[Start of Text block]

Skip to content

Latest commit

 

History

History
55 lines (37 loc) · 1.97 KB

README.md

File metadata and controls

55 lines (37 loc) · 1.97 KB

ZBW - digital archive data fetcher and converter

This program downloads data from a variety of CBS databases and performs a conversion to a proprietary CSV schema.

Getting started and prerequisites

  1. Install curl.
  2. Install cpanminus.
  3. Install Catmandu. The necessary dependencies are automatically resolved and installed.
  4. Install the Catmandu MARC importer:
$ sudo cpanm Catmandu::Importer::MARC
  1. Install the Catmandu CSV exporter:
$ sudo cpanm Catmandu::Exporter::CSV

Usage

First there has to be a list of PPN IDs (one per row) in a file. A PPN (PICA production number) is a unique record identifier for bibliographic records in a CBS database.

The program expects three arguments when invoked:

./da_fetch.sh [filename] [target] [ISIL].

If no target is specified, the data is extracted from owc-de-206.

The following targets are available:

  • owc-de-206 (Arbeitskatalog der ZBW)
  • k10plus (database 1.1)
  • ebooks (database 1.2)

[End of Text block]

### Requests
[1] Name every piece of software that the ZBW data fetcher README says to install.
[2] In the ZBW data fetcher README, condense the paragraph beginning "First there has to be a list of PPN IDs" into a single shorter sentence.
[3] Carry the ZBW data fetcher README forward, starting right after its list of available targets.

[Start of Entries supplied]

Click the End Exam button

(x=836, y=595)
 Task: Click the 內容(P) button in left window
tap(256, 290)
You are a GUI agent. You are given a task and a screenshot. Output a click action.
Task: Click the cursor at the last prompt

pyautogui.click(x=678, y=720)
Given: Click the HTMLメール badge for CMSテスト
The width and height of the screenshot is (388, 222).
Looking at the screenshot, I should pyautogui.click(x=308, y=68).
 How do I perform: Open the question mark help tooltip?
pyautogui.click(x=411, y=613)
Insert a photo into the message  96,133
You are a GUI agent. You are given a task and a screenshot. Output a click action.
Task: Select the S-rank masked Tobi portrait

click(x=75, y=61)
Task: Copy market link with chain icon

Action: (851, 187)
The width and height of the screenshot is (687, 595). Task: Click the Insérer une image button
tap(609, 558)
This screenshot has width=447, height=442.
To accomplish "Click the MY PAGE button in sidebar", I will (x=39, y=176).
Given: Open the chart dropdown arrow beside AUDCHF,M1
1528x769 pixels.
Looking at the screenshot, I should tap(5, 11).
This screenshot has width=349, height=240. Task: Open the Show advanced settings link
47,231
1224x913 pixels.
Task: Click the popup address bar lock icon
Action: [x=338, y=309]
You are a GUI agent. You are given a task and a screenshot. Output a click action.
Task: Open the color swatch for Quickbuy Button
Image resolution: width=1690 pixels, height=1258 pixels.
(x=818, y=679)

[End of Entries supplied]

### Answers to the tasks
[1]
- curl
- cpanminus
- Catmandu
- the Catmandu MARC importer (Catmandu::Importer::MARC)
- the Catmandu CSV exporter (Catmandu::Exporter::CSV)

[2] The program needs a file listing PPN IDs, one per row; a PPN (PICA production number) uniquely identifies a bibliographic record in a CBS database.

[3]
  • nl-monographien (database 1.50)
  • nl-zeitschriften (database 1.55)

If no ISIL is specified, the identifier.packageid column remains empty.

The records are now being downloaded and converted using Catmandu's ETL engine.

The PPN file will be automatically moved to a distinct directory: archive/ppns

A CSV file records-[filename].csv will be created that stores the converted records. The column separator is tab (\t). The file will be moved to archive/records.

If the mapping has to be adjusted, it is as simple as editing the mapping file da_fetch_mapping.fix. Use Catmandu's fix language.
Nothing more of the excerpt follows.